- **WHAT THE EXERCISE ASKS**
Repeat every line below exactly as it reads.

- **DATA EXTRACT**
/---
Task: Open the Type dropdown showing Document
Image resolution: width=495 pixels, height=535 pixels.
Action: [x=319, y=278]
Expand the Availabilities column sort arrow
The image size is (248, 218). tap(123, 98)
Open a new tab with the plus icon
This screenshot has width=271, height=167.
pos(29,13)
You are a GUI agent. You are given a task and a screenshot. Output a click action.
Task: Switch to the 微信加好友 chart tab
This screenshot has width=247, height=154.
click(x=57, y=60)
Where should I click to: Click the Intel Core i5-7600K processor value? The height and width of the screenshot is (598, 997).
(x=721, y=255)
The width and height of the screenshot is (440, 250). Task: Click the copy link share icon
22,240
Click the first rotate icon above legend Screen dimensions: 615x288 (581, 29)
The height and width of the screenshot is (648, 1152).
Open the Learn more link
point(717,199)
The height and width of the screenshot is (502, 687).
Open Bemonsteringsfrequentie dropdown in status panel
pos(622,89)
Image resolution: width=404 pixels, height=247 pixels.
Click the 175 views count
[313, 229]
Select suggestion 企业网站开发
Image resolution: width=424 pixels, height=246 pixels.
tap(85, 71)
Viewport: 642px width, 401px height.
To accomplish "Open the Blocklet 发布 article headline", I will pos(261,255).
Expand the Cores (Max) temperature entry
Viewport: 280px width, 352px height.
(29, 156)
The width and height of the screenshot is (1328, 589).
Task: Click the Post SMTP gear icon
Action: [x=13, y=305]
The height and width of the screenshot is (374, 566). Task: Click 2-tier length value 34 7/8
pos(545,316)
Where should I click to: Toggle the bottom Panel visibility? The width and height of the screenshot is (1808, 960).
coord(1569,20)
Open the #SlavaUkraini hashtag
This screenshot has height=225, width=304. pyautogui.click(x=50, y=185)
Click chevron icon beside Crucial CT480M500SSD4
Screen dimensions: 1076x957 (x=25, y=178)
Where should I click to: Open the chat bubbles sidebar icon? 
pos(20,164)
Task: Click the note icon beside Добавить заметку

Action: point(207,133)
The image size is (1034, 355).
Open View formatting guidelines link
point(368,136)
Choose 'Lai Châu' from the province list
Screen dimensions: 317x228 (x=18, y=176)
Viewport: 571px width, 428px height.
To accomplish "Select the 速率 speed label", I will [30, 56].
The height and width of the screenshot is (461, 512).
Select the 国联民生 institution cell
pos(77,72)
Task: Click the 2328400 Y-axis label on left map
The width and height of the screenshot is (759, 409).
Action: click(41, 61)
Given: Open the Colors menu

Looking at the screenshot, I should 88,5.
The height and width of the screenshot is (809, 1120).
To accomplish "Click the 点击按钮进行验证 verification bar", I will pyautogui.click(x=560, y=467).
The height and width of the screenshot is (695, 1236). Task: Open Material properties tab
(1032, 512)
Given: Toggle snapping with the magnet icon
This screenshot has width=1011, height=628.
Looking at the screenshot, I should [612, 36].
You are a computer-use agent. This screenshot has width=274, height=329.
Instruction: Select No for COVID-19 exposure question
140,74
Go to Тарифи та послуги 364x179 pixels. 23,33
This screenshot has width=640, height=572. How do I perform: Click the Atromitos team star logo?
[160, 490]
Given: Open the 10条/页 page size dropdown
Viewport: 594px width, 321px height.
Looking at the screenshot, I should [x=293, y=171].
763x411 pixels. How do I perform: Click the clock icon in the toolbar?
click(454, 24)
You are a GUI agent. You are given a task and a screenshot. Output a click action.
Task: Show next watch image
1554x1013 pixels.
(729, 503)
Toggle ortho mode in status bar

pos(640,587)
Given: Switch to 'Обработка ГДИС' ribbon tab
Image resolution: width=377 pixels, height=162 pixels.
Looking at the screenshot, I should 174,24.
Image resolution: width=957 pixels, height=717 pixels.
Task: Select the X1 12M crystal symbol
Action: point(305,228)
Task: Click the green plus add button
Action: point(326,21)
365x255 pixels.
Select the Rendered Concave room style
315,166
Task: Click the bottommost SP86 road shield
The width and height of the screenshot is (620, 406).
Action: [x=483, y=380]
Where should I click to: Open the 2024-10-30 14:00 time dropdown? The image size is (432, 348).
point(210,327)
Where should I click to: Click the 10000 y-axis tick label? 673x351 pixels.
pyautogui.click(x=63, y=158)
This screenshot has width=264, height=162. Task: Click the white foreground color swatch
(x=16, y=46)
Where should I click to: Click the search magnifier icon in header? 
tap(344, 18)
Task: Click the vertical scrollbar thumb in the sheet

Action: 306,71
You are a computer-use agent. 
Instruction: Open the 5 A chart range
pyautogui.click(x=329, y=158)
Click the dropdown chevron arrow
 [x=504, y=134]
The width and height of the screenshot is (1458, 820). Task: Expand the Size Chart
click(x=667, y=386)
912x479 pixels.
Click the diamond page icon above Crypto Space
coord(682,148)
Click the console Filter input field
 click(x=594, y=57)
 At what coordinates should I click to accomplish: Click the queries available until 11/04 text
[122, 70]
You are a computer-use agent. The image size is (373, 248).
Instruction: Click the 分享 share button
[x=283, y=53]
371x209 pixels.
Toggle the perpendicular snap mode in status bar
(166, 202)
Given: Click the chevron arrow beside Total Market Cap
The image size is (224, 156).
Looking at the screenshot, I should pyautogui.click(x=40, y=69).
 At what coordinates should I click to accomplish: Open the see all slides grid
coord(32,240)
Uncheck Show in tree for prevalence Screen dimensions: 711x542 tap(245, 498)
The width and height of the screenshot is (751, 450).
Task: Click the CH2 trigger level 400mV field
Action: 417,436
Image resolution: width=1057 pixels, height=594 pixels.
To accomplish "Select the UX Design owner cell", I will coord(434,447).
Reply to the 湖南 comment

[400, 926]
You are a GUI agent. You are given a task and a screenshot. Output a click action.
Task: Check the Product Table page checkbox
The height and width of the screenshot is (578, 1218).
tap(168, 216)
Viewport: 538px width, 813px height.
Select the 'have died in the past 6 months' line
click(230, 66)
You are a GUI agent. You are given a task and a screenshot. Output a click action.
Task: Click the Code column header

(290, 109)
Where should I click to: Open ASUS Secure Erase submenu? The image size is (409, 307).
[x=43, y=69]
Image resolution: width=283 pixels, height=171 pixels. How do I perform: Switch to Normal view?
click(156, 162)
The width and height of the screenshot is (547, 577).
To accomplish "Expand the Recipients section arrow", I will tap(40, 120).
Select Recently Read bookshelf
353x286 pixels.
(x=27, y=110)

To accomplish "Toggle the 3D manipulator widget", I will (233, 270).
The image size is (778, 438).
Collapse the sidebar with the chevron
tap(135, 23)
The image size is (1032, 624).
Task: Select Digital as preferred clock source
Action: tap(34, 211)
\---
- **RESPONSE**
Task: Open the Type dropdown showing Document
Image resolution: width=495 pixels, height=535 pixels.
Action: [x=319, y=278]
Expand the Availabilities column sort arrow
The image size is (248, 218). tap(123, 98)
Open a new tab with the plus icon
This screenshot has width=271, height=167.
pos(29,13)
You are a GUI agent. You are given a task and a screenshot. Output a click action.
Task: Switch to the 微信加好友 chart tab
This screenshot has width=247, height=154.
click(x=57, y=60)
Where should I click to: Click the Intel Core i5-7600K processor value? The height and width of the screenshot is (598, 997).
(x=721, y=255)
The width and height of the screenshot is (440, 250). Task: Click the copy link share icon
22,240
Click the first rotate icon above legend Screen dimensions: 615x288 (581, 29)
The height and width of the screenshot is (648, 1152).
Open the Learn more link
point(717,199)
The height and width of the screenshot is (502, 687).
Open Bemonsteringsfrequentie dropdown in status panel
pos(622,89)
Image resolution: width=404 pixels, height=247 pixels.
Click the 175 views count
[313, 229]
Select suggestion 企业网站开发
Image resolution: width=424 pixels, height=246 pixels.
tap(85, 71)
Viewport: 642px width, 401px height.
To accomplish "Open the Blocklet 发布 article headline", I will pos(261,255).
Expand the Cores (Max) temperature entry
Viewport: 280px width, 352px height.
(29, 156)
The width and height of the screenshot is (1328, 589).
Task: Click the Post SMTP gear icon
Action: [x=13, y=305]
The height and width of the screenshot is (374, 566). Task: Click 2-tier length value 34 7/8
pos(545,316)
Where should I click to: Toggle the bottom Panel visibility? The width and height of the screenshot is (1808, 960).
coord(1569,20)
Open the #SlavaUkraini hashtag
This screenshot has height=225, width=304. pyautogui.click(x=50, y=185)
Click chevron icon beside Crucial CT480M500SSD4
Screen dimensions: 1076x957 (x=25, y=178)
Where should I click to: Open the chat bubbles sidebar icon? 
pos(20,164)
Task: Click the note icon beside Добавить заметку

Action: point(207,133)
The image size is (1034, 355).
Open View formatting guidelines link
point(368,136)
Choose 'Lai Châu' from the province list
Screen dimensions: 317x228 (x=18, y=176)
Viewport: 571px width, 428px height.
To accomplish "Select the 速率 speed label", I will [30, 56].
The height and width of the screenshot is (461, 512).
Select the 国联民生 institution cell
pos(77,72)
Task: Click the 2328400 Y-axis label on left map
The width and height of the screenshot is (759, 409).
Action: click(41, 61)
Given: Open the Colors menu

Looking at the screenshot, I should 88,5.
The height and width of the screenshot is (809, 1120).
To accomplish "Click the 点击按钮进行验证 verification bar", I will pyautogui.click(x=560, y=467).
The height and width of the screenshot is (695, 1236). Task: Open Material properties tab
(1032, 512)
Given: Toggle snapping with the magnet icon
This screenshot has width=1011, height=628.
Looking at the screenshot, I should [612, 36].
You are a computer-use agent. This screenshot has width=274, height=329.
Instruction: Select No for COVID-19 exposure question
140,74
Go to Тарифи та послуги 364x179 pixels. 23,33
This screenshot has width=640, height=572. How do I perform: Click the Atromitos team star logo?
[160, 490]
Given: Open the 10条/页 page size dropdown
Viewport: 594px width, 321px height.
Looking at the screenshot, I should [x=293, y=171].
763x411 pixels. How do I perform: Click the clock icon in the toolbar?
click(454, 24)
You are a GUI agent. You are given a task and a screenshot. Output a click action.
Task: Show next watch image
1554x1013 pixels.
(729, 503)
Toggle ortho mode in status bar

pos(640,587)
Given: Switch to 'Обработка ГДИС' ribbon tab
Image resolution: width=377 pixels, height=162 pixels.
Looking at the screenshot, I should 174,24.
Image resolution: width=957 pixels, height=717 pixels.
Task: Select the X1 12M crystal symbol
Action: point(305,228)
Task: Click the green plus add button
Action: point(326,21)
365x255 pixels.
Select the Rendered Concave room style
315,166
Task: Click the bottommost SP86 road shield
The width and height of the screenshot is (620, 406).
Action: [x=483, y=380]
Where should I click to: Open the 2024-10-30 14:00 time dropdown? The image size is (432, 348).
point(210,327)
Where should I click to: Click the 10000 y-axis tick label? 673x351 pixels.
pyautogui.click(x=63, y=158)
This screenshot has width=264, height=162. Task: Click the white foreground color swatch
(x=16, y=46)
Where should I click to: Click the search magnifier icon in header? 
tap(344, 18)
Task: Click the vertical scrollbar thumb in the sheet

Action: 306,71
You are a computer-use agent. 
Instruction: Open the 5 A chart range
pyautogui.click(x=329, y=158)
Click the dropdown chevron arrow
 [x=504, y=134]
The width and height of the screenshot is (1458, 820). Task: Expand the Size Chart
click(x=667, y=386)
912x479 pixels.
Click the diamond page icon above Crypto Space
coord(682,148)
Click the console Filter input field
 click(x=594, y=57)
 At what coordinates should I click to accomplish: Click the queries available until 11/04 text
[122, 70]
You are a computer-use agent. The image size is (373, 248).
Instruction: Click the 分享 share button
[x=283, y=53]
371x209 pixels.
Toggle the perpendicular snap mode in status bar
(166, 202)
Given: Click the chevron arrow beside Total Market Cap
The image size is (224, 156).
Looking at the screenshot, I should pyautogui.click(x=40, y=69).
 At what coordinates should I click to accomplish: Open the see all slides grid
coord(32,240)
Uncheck Show in tree for prevalence Screen dimensions: 711x542 tap(245, 498)
The width and height of the screenshot is (751, 450).
Task: Click the CH2 trigger level 400mV field
Action: 417,436
Image resolution: width=1057 pixels, height=594 pixels.
To accomplish "Select the UX Design owner cell", I will coord(434,447).
Reply to the 湖南 comment

[400, 926]
You are a GUI agent. You are given a task and a screenshot. Output a click action.
Task: Check the Product Table page checkbox
The height and width of the screenshot is (578, 1218).
tap(168, 216)
Viewport: 538px width, 813px height.
Select the 'have died in the past 6 months' line
click(230, 66)
You are a GUI agent. You are given a task and a screenshot. Output a click action.
Task: Click the Code column header

(290, 109)
Where should I click to: Open ASUS Secure Erase submenu? The image size is (409, 307).
[x=43, y=69]
Image resolution: width=283 pixels, height=171 pixels. How do I perform: Switch to Normal view?
click(156, 162)
The width and height of the screenshot is (547, 577).
To accomplish "Expand the Recipients section arrow", I will tap(40, 120).
Select Recently Read bookshelf
353x286 pixels.
(x=27, y=110)

To accomplish "Toggle the 3D manipulator widget", I will (233, 270).
The image size is (778, 438).
Collapse the sidebar with the chevron
tap(135, 23)
The image size is (1032, 624).
Task: Select Digital as preferred clock source
Action: tap(34, 211)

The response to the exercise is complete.